C’est au début de 1914 que Paul-Ami Bonifas entreprenant et déjà suffisamment confiant, monte son premier atelier de céramique à Versoix (quartier de Belles-Iles). Il a vingt et un an et collabore avec Alice Sordet qu’il épousera en 1917 et qui partagera sa vie et son travail jusqu’en 1940. Il y construit deux fours à bois, de haute et basse température, qui doivent lui permettre de réaliser une production d’objets précieux tels que boîtes, pendulettes, garnitures de toilette, etc.
Ce sera pour lui l’occasion de développer ses recherches techniques sur les matériaux dont il dispose, en mettant à profit ses connaissances de chimie et de minéralogie acquises au cours de formation.
La production de cette époque nous est parvenue de façon fragmentaire puisqu’un incendie détruit son atelier le 23 décembre 1919.
Il s’installe ensuite à Ferney-Voltaire (1922-1940). De 1920 à 1922, il se rend souvent à Paris où il travaille dans l’industrie, puis est secrétaire de la revue L 'Esprit nouveau. Ses travaux sont conformes à l’esprit puriste de l’époque moderne. Soucieux de mettre en valeur les procédés mécaniques de façonnage, Bonifas a souvent recours au moulage ou calibrage. On connaît surtout ses émaux noirs lustrés et ses blancs craquelés. Dès 1927, Bonifas signe de nombreux articles sur l’artisanat et l’industrie ou sur la philosophie de l’art, notamment dans l’œuvre et dans la Vie-Art-Cité. En juillet 1945, Bonifas saisit l’opportunité qui lui est faite d’aller enseigner la céramique d’art à l’Université de l’Etat de Washington, il émigre avec sa nouvelle femme, Simone, à Seattle.
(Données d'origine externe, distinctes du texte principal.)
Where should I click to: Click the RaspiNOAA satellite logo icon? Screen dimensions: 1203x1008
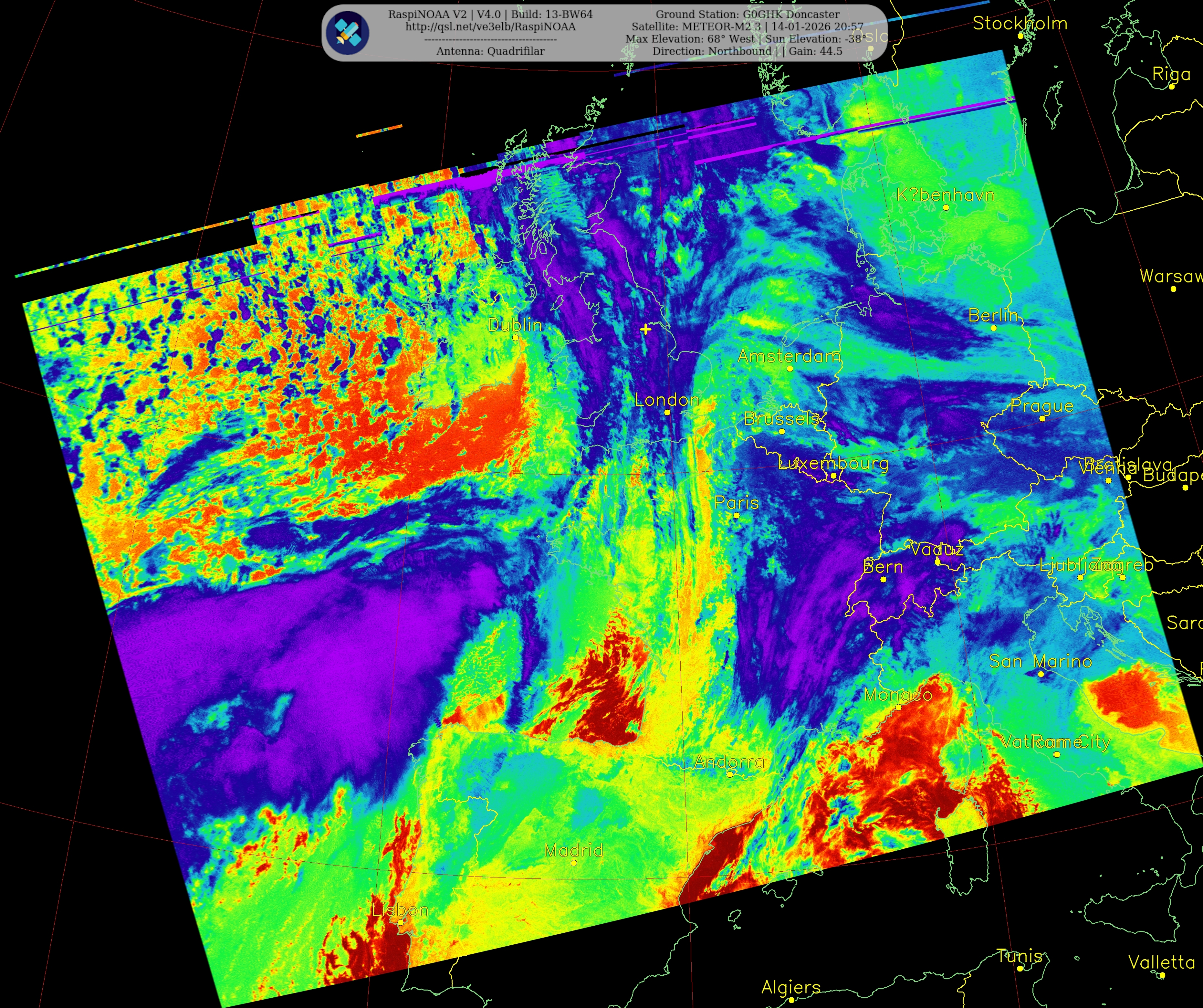tap(347, 33)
En 1958, il se retire de l’enseignement pour se consacrer uniquement à son travail, ceci jusqu’à sa mort en 1967.

 Le céramiste de Versoix

Il a nom Paul Bonifas, artisan, fils d'artisan. Il faut voir, au Musée des arts décoratifs, ses grès cérames, ses faïences et ses porcelaines. Toutes les pièces témoignent d’un goût délicat, et quelques-unes méritent, déjà, de figurer dans un musée. De sourdes harmonies, en mineur, puis la fanfare d’un ton brillant. Un sentiment très fin de la tonalité, une manière à soi de marier les gammes. Rien que des mariages d’amour, et pas de divorce. Bonifas ne décore pas des formes : il laisse naître et fleurir le décor, quand il le faut, seulement quand il le faut. Certaines formes se suffisent : nues, elles sont assez vêtues. Alors il les laisse vivre ainsi, à peine poudrées d’émail. D’autres, il les revêt entièrement, d’un vêtement qui fait corps, sans alourdir la ligne. Défense de toucher, dit l’écriteau. Quel dommage ! L’œil ne suffit pas : une volupté tactile voudrait se contenter. Mais le gardien veille et surveille. Il faut garder sa convoitise, et souhaiter de revoir tout cela, bientôt. Cela et autre chose. Paul Bonifas est un homme à surprises. Et son complice le Feu — complice qui trahit parfois — le servira plus souvent. Quelle promesse et quel réconfort de savoir qu’il est chez nous, encore, de jeunes talents pleins de sève !            A.D.  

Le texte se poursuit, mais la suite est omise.